Directions.
An identical reprint of the entire listing below is expected.

Data for analysis.
::::::::
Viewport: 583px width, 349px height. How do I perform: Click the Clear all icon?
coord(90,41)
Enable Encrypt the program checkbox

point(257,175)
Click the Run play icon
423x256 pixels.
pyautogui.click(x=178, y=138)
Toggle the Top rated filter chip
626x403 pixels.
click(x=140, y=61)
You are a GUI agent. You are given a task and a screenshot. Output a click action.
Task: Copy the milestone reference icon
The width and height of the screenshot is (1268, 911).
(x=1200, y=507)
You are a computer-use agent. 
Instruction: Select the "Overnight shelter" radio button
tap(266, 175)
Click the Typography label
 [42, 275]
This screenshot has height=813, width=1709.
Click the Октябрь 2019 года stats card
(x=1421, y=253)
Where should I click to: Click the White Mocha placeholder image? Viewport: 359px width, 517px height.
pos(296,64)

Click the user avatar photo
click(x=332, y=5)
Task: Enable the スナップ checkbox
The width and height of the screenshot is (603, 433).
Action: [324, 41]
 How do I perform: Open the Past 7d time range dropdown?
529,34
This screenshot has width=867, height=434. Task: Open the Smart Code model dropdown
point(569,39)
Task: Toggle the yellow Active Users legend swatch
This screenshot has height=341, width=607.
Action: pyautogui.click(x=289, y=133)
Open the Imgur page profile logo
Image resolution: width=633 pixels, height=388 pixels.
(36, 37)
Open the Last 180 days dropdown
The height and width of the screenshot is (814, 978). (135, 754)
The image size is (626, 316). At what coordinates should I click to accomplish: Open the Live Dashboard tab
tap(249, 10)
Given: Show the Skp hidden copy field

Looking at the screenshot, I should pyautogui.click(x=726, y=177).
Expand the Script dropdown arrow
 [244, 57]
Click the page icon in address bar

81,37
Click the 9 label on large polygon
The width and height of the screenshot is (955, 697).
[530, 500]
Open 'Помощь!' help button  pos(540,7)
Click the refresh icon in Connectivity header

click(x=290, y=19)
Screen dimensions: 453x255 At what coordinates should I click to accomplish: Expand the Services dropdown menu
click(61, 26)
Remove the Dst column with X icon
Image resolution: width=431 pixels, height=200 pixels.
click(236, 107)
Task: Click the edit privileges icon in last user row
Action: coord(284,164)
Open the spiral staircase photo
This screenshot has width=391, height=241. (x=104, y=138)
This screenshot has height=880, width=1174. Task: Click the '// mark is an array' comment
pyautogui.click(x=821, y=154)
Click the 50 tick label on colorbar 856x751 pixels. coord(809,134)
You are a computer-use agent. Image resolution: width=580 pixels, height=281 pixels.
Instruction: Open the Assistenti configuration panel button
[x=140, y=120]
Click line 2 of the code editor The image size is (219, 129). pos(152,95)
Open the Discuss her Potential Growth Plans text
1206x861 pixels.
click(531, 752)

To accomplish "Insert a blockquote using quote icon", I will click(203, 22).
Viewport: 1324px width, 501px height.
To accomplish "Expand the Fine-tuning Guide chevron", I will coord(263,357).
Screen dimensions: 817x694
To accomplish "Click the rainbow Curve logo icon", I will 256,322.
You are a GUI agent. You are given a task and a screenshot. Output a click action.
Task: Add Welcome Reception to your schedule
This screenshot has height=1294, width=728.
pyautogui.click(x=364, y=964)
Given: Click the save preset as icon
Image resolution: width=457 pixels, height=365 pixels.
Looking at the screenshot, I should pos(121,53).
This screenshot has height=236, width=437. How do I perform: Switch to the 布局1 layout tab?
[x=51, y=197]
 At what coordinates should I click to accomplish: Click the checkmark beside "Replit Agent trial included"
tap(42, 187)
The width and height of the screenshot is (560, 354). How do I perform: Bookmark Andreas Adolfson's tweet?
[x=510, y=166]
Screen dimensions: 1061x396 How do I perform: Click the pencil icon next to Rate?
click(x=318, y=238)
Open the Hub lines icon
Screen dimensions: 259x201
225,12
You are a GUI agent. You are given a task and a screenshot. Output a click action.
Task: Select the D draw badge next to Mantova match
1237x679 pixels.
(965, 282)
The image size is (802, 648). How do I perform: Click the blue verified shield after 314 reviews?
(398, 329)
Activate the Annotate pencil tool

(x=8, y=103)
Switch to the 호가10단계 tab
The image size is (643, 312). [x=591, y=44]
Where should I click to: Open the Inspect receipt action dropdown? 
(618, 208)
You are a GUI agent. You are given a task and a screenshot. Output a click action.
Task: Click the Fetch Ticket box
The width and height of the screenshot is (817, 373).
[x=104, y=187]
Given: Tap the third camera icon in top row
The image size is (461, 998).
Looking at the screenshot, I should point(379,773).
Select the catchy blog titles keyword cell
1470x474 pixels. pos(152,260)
::::::::
Exercise solution.
Viewport: 583px width, 349px height. How do I perform: Click the Clear all icon?
coord(90,41)
Enable Encrypt the program checkbox

point(257,175)
Click the Run play icon
423x256 pixels.
pyautogui.click(x=178, y=138)
Toggle the Top rated filter chip
626x403 pixels.
click(x=140, y=61)
You are a GUI agent. You are given a task and a screenshot. Output a click action.
Task: Copy the milestone reference icon
The width and height of the screenshot is (1268, 911).
(x=1200, y=507)
You are a computer-use agent. 
Instruction: Select the "Overnight shelter" radio button
tap(266, 175)
Click the Typography label
 [42, 275]
This screenshot has height=813, width=1709.
Click the Октябрь 2019 года stats card
(x=1421, y=253)
Where should I click to: Click the White Mocha placeholder image? Viewport: 359px width, 517px height.
pos(296,64)

Click the user avatar photo
click(x=332, y=5)
Task: Enable the スナップ checkbox
The width and height of the screenshot is (603, 433).
Action: [324, 41]
 How do I perform: Open the Past 7d time range dropdown?
529,34
This screenshot has width=867, height=434. Task: Open the Smart Code model dropdown
point(569,39)
Task: Toggle the yellow Active Users legend swatch
This screenshot has height=341, width=607.
Action: pyautogui.click(x=289, y=133)
Open the Imgur page profile logo
Image resolution: width=633 pixels, height=388 pixels.
(36, 37)
Open the Last 180 days dropdown
The height and width of the screenshot is (814, 978). (135, 754)
The image size is (626, 316). At what coordinates should I click to accomplish: Open the Live Dashboard tab
tap(249, 10)
Given: Show the Skp hidden copy field

Looking at the screenshot, I should pyautogui.click(x=726, y=177).
Expand the Script dropdown arrow
 [244, 57]
Click the page icon in address bar

81,37
Click the 9 label on large polygon
The width and height of the screenshot is (955, 697).
[530, 500]
Open 'Помощь!' help button  pos(540,7)
Click the refresh icon in Connectivity header

click(x=290, y=19)
Screen dimensions: 453x255 At what coordinates should I click to accomplish: Expand the Services dropdown menu
click(61, 26)
Remove the Dst column with X icon
Image resolution: width=431 pixels, height=200 pixels.
click(236, 107)
Task: Click the edit privileges icon in last user row
Action: coord(284,164)
Open the spiral staircase photo
This screenshot has width=391, height=241. (x=104, y=138)
This screenshot has height=880, width=1174. Task: Click the '// mark is an array' comment
pyautogui.click(x=821, y=154)
Click the 50 tick label on colorbar 856x751 pixels. coord(809,134)
You are a computer-use agent. Image resolution: width=580 pixels, height=281 pixels.
Instruction: Open the Assistenti configuration panel button
[x=140, y=120]
Click line 2 of the code editor The image size is (219, 129). pos(152,95)
Open the Discuss her Potential Growth Plans text
1206x861 pixels.
click(531, 752)

To accomplish "Insert a blockquote using quote icon", I will click(203, 22).
Viewport: 1324px width, 501px height.
To accomplish "Expand the Fine-tuning Guide chevron", I will coord(263,357).
Screen dimensions: 817x694
To accomplish "Click the rainbow Curve logo icon", I will 256,322.
You are a GUI agent. You are given a task and a screenshot. Output a click action.
Task: Add Welcome Reception to your schedule
This screenshot has height=1294, width=728.
pyautogui.click(x=364, y=964)
Given: Click the save preset as icon
Image resolution: width=457 pixels, height=365 pixels.
Looking at the screenshot, I should pos(121,53).
This screenshot has height=236, width=437. How do I perform: Switch to the 布局1 layout tab?
[x=51, y=197]
 At what coordinates should I click to accomplish: Click the checkmark beside "Replit Agent trial included"
tap(42, 187)
The width and height of the screenshot is (560, 354). How do I perform: Bookmark Andreas Adolfson's tweet?
[x=510, y=166]
Screen dimensions: 1061x396 How do I perform: Click the pencil icon next to Rate?
click(x=318, y=238)
Open the Hub lines icon
Screen dimensions: 259x201
225,12
You are a GUI agent. You are given a task and a screenshot. Output a click action.
Task: Select the D draw badge next to Mantova match
1237x679 pixels.
(965, 282)
The image size is (802, 648). How do I perform: Click the blue verified shield after 314 reviews?
(398, 329)
Activate the Annotate pencil tool

(x=8, y=103)
Switch to the 호가10단계 tab
The image size is (643, 312). [x=591, y=44]
Where should I click to: Open the Inspect receipt action dropdown? 
(618, 208)
You are a GUI agent. You are given a task and a screenshot. Output a click action.
Task: Click the Fetch Ticket box
The width and height of the screenshot is (817, 373).
[x=104, y=187]
Given: Tap the third camera icon in top row
The image size is (461, 998).
Looking at the screenshot, I should point(379,773).
Select the catchy blog titles keyword cell
1470x474 pixels. pos(152,260)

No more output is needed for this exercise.